Ike pulled his hand away and stared bloody daggers at the dead-eyed blonde across from him. "Vortex!" he seethed. "What the hell! We had a truce!"
"Yeah," Cindy answered without an iota of emotion. "For the moment. And the moment's up."
Ike shoved Carl away and leapt to his feet. Fingers trembling in fury, he leveled his Doubleshot against Cindy's eye.
"It won't count," Cindy quietly warned him.
"It'll make me feel better," Ike growled back. He waited a long moment, weighed his options, and then holstered the pistol. "Screw you, Vortex." He used all his strength to pull the teacher's desk away from the door. Before stepping out into the hall, he cast Carl and Jimmy one last glance. "When she betrays you two, Ms. Fowl's class is meeting at the Candy Bar for breakfast."
"Hey Ike," Cindy's calm voice halted the boy's exit. He glared over his shoulder at her, and she simply said, "Leave the gun." Ike shook his head in disgust, dropped the Doubleshot, and stormed away.
Both boys, still stunned by Cindy's betrayal, watched Ike disappear down the hall. At last, they pounced on Cindy at the same time.
"He kept me safe!" Carl screamed.
"You didn't need to do that!" Jimmy roared. "He was lowering his gun, Vortex!"
"He didn't want to stick with us!" Cindy screamed back while scooping up the Doubleshot and tucking it into her right sock. She motioned at Carl while adding, "And look at those guns! Do you really want Ike Burke roaming the halls with a dozen rifles? He'd take us all down! Do you even want The Prize?"
"Not having to do summer reading isn't worth this!" James shouted back. He leaned towards Vortex as she did the same; their furious faces met an inch apart. "It's not worth losing who we are!"
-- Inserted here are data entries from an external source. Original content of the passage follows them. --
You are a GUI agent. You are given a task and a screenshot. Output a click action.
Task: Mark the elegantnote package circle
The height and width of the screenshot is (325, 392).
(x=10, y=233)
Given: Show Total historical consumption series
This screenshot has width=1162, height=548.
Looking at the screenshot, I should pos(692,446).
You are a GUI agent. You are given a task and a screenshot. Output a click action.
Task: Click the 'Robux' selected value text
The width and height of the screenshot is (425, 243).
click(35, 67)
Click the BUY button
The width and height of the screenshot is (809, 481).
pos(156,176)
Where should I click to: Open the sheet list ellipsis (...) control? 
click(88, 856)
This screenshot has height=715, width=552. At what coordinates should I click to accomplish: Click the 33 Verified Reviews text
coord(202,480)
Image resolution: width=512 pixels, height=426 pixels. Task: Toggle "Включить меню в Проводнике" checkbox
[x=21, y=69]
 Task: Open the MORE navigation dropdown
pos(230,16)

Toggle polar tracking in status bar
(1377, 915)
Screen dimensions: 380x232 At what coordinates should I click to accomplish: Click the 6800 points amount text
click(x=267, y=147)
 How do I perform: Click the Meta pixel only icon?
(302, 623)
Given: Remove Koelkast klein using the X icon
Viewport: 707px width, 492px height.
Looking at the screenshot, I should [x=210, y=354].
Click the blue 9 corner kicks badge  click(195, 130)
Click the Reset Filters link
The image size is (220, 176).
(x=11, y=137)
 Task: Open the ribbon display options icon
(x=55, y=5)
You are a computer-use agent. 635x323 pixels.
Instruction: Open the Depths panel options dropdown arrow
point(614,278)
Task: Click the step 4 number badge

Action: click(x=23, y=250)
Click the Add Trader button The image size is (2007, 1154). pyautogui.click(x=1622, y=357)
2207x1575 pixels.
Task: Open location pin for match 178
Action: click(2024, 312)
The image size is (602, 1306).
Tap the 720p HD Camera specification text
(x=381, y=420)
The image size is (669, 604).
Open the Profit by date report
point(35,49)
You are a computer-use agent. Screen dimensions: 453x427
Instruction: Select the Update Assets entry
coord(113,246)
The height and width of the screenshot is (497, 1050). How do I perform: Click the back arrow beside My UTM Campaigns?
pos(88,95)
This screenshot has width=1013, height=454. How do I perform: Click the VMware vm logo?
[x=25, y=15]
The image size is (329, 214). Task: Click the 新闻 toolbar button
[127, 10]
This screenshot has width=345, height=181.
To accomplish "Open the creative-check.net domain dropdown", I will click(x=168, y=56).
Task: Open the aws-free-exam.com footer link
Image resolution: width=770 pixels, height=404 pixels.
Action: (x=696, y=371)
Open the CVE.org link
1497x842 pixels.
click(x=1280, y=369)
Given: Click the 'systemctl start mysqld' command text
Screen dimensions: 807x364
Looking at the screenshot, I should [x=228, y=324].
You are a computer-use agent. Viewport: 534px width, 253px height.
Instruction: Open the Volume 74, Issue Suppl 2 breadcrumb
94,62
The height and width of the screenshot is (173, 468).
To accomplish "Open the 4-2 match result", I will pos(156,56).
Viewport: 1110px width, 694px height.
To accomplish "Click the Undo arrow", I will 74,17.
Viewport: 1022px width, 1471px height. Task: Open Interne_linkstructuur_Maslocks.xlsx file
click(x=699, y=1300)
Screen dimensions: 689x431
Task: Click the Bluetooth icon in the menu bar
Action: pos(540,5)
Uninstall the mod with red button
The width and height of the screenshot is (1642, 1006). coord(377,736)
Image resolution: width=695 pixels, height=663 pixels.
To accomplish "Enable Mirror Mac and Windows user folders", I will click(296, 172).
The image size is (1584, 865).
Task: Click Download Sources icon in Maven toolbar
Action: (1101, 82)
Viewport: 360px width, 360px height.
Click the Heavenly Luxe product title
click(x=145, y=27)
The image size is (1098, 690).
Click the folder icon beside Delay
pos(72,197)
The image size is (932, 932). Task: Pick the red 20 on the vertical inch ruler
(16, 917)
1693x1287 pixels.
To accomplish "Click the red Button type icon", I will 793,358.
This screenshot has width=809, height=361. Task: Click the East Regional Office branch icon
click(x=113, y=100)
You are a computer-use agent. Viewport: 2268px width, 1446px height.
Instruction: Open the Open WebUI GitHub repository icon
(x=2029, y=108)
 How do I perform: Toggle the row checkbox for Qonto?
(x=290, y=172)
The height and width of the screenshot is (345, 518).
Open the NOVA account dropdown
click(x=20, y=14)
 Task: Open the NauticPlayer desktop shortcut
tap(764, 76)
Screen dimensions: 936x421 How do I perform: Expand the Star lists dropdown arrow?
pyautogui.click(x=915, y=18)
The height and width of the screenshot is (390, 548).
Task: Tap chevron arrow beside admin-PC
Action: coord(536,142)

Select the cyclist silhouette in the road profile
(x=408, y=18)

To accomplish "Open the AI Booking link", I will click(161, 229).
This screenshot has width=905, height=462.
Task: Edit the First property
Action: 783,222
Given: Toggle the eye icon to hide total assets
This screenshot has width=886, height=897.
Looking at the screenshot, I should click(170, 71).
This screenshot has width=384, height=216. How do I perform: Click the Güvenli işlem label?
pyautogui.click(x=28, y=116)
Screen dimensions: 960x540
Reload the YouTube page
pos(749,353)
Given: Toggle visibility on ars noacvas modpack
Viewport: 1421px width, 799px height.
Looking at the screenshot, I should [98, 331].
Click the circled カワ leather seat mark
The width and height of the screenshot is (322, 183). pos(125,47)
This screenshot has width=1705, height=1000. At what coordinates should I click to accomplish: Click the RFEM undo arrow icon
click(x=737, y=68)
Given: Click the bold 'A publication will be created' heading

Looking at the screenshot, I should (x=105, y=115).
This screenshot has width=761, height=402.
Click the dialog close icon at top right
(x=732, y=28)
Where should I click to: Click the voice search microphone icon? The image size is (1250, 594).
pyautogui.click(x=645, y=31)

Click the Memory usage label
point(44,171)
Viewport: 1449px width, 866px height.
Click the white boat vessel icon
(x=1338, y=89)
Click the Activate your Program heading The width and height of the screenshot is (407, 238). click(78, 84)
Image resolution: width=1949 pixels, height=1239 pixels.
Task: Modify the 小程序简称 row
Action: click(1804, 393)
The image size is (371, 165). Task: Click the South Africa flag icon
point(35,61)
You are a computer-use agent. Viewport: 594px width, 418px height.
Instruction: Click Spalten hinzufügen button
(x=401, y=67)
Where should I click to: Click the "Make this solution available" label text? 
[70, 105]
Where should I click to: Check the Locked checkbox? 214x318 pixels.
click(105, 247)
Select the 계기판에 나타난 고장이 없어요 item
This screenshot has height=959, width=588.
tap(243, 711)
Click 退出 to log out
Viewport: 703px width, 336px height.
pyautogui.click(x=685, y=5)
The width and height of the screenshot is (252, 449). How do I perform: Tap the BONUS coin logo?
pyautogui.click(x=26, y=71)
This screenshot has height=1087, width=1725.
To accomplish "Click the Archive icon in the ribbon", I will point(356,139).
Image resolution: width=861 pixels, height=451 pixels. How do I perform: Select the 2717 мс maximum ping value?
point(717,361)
Cindy shoved James back as gently as she could manage. "We're the people who left those first-graders to die!"
That blood-curdling image returned; the solemn first grader accepting that James couldn't alter his fate. "There was nothing we could do," Jimmy moaned. "We didn't have a choice then!"
"And we didn't now," Cindy shot back. "We let him go, we lose The Prize. We kill him, we just might get it. Simple as that."
Before Jimmy could figure out a retort, Cindy faced the wheezing Carl. She let out a calming breath and clasped him on the shoulder. "I'm glad you're still here," she assured him. The boy's breathing calmed, and Cindy studied the weapons he carried. She plucked a fully-kitted Retaliator rifle off his shoulder, stared through the scope, and jammed the stock against her shoulder. Retaliator pointed at the ground, she grabbed a Lawbringer rifle from Carl's other shoulder and handed it to James.
James and Cindy stood motionless; him refusing to accept the weapons and she declining to back down. She let out a weary sigh, and for the first time since Willoughby's announcement some life returned to her voice. "I did it for us."
Though Jimmy couldn't agree with her choice, he saw no option except to push forward. He holstered his trusty Hammershot and accepted the new weapon. After ensuring that the circular drum was was filled with darts, he cocked the hammer. He studied the few remaining long guns dangling off Carl's shoulders and asked, "Have you had to fight, Carl?"
Carl's gaze dropped down. "When we were first getting started, when we were collecting the guns," he paused and abruptly whimpered, "there were these second-graders. Ike was distracted, so I…I…"
"It's alright," Jimmy assured him. He plucked an Elite Rought Cut shotgun off of Carl's shoulder, handed it to his friend, and said, "Drop the other long guns so we can move better. And use that if you have to."
Carl sucked in a deep crisp breath, nodded in resolution, and racked the fore-end. Together the trio stepped out of the classroom into the school beyond.